** BEGIN **
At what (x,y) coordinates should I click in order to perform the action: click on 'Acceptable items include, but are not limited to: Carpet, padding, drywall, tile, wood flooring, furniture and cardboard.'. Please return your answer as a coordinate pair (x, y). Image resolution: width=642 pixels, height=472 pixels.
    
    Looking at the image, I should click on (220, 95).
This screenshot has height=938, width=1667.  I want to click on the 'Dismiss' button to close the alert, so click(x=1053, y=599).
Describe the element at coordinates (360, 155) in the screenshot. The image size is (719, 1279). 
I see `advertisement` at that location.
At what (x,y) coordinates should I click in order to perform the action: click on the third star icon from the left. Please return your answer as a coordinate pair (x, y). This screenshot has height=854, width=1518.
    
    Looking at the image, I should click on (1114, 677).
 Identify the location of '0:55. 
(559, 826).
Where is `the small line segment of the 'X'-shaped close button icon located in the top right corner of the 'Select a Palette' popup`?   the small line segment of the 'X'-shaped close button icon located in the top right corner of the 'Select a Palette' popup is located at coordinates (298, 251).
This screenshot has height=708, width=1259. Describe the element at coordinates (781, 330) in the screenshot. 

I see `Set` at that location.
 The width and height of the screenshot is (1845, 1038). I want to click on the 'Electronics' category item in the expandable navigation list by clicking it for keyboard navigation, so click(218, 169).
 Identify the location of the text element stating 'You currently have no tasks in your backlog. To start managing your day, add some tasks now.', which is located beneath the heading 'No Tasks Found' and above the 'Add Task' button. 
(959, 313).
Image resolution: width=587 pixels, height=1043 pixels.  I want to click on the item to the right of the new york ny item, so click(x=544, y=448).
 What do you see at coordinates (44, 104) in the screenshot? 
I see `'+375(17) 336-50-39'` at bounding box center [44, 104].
** END **
WHAT TO PRODUCE — Output every line of the records above as a Markdown table, using a column named Row for the row number and a column named Line for the line itself, and leave out any blank lines.

WRITTEN ANSWER —
| Row | Line |
|---|---|
| 1 | At what (x,y) coordinates should I click in order to perform the action: click on 'Acceptable items include, but are not limited to: Carpet, padding, drywall, tile, wood flooring, furniture and cardboard.'. Please return your answer as a coordinate pair (x, y). Image resolution: width=642 pixels, height=472 pixels. |
| 2 |     Looking at the image, I should click on (220, 95). |
| 3 | This screenshot has height=938, width=1667.  I want to click on the 'Dismiss' button to close the alert, so click(x=1053, y=599). |
| 4 | Describe the element at coordinates (360, 155) in the screenshot. The image size is (719, 1279).  |
| 5 | I see `advertisement` at that location. |
| 6 | At what (x,y) coordinates should I click in order to perform the action: click on the third star icon from the left. Please return your answer as a coordinate pair (x, y). This screenshot has height=854, width=1518. |
| 7 |     Looking at the image, I should click on (1114, 677). |
| 8 |  Identify the location of '0:55.  |
| 9 | (559, 826). |
| 10 | Where is `the small line segment of the 'X'-shaped close button icon located in the top right corner of the 'Select a Palette' popup`?   the small line segment of the 'X'-shaped close button icon located in the top right corner of the 'Select a Palette' popup is located at coordinates (298, 251). |
| 11 | This screenshot has height=708, width=1259. Describe the element at coordinates (781, 330) in the screenshot.  |
| 12 | I see `Set` at that location. |
| 13 |  The width and height of the screenshot is (1845, 1038). I want to click on the 'Electronics' category item in the expandable navigation list by clicking it for keyboard navigation, so click(218, 169). |
| 14 |  Identify the location of the text element stating 'You currently have no tasks in your backlog. To start managing your day, add some tasks now.', which is located beneath the heading 'No Tasks Found' and above the 'Add Task' button.  |
| 15 | (959, 313). |
| 16 | Image resolution: width=587 pixels, height=1043 pixels.  I want to click on the item to the right of the new york ny item, so click(x=544, y=448). |
| 17 |  What do you see at coordinates (44, 104) in the screenshot?  |
| 18 | I see `'+375(17) 336-50-39'` at bounding box center [44, 104]. |